MATERIAL FOR THIS TASK:
• • • • •
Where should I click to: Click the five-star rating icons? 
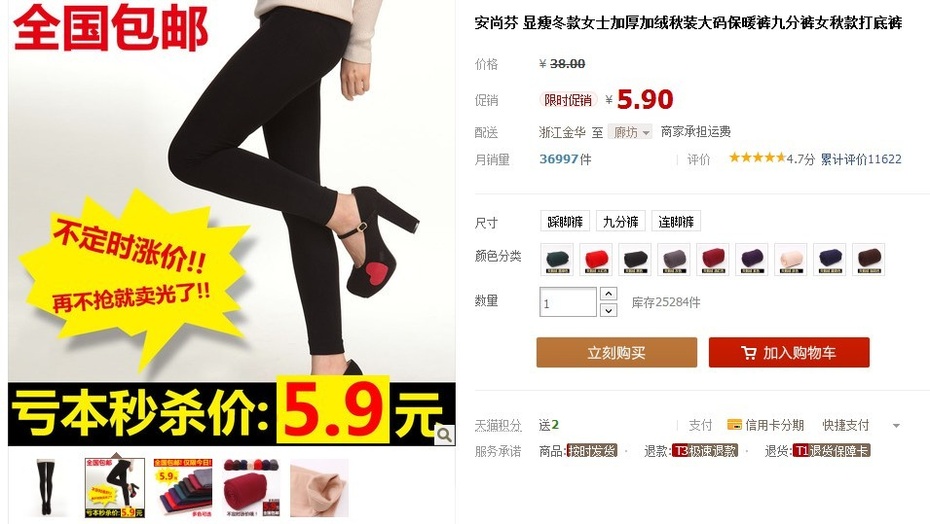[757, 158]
• • • • •
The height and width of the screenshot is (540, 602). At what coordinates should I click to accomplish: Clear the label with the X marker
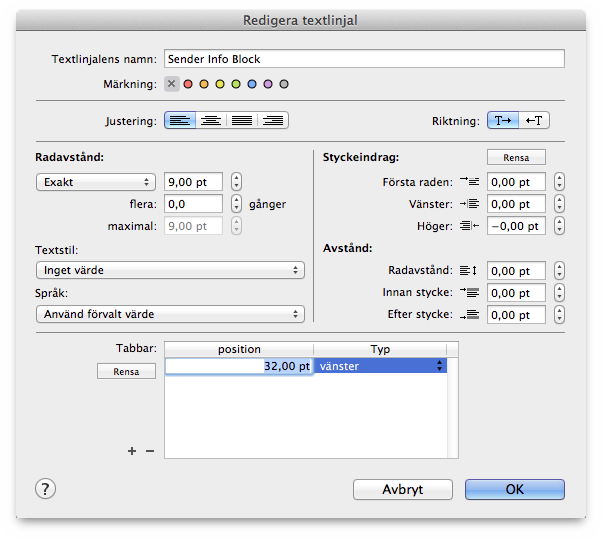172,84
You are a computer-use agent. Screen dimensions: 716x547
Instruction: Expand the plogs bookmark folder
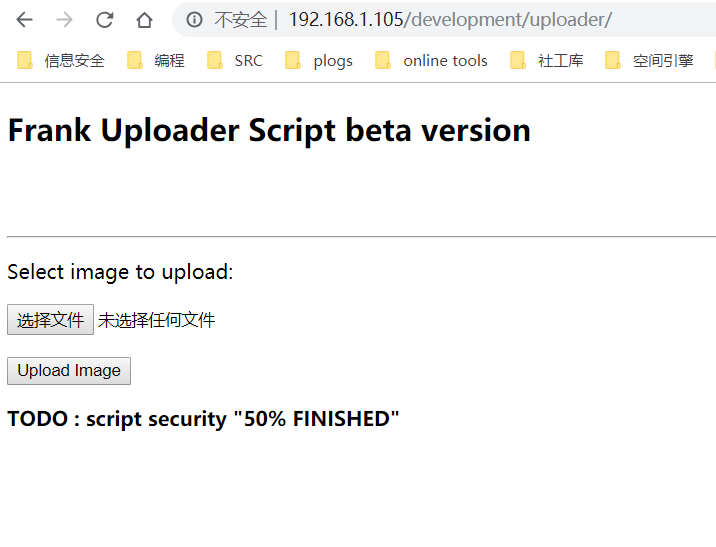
• • • • •
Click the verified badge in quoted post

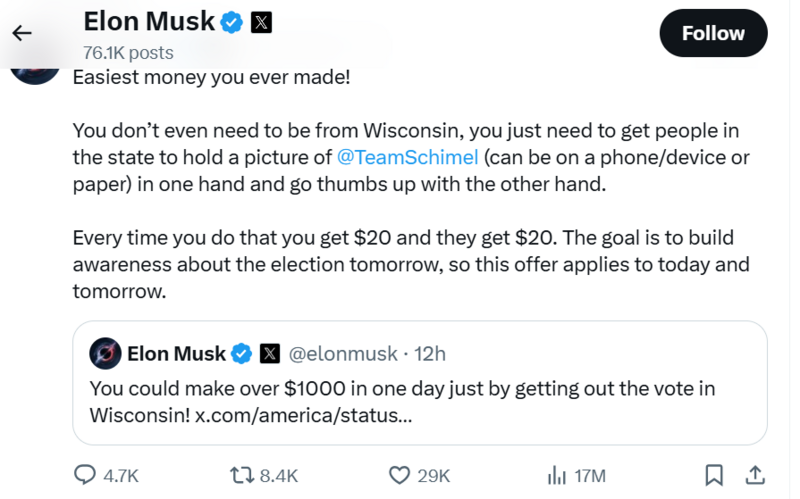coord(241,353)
• • • • •
ASSIGNED TASK: Everything above from the line containing "The height and" down to the line containing "Instruction: Expand the plogs bookmark folder" is to be duplicated exactly, both lines included, and the pictures are to be omitted.

SOLUTION TO THIS EXERCISE:
The height and width of the screenshot is (540, 602). At what coordinates should I click to accomplish: Clear the label with the X marker
172,84
You are a computer-use agent. Screen dimensions: 716x547
Instruction: Expand the plogs bookmark folder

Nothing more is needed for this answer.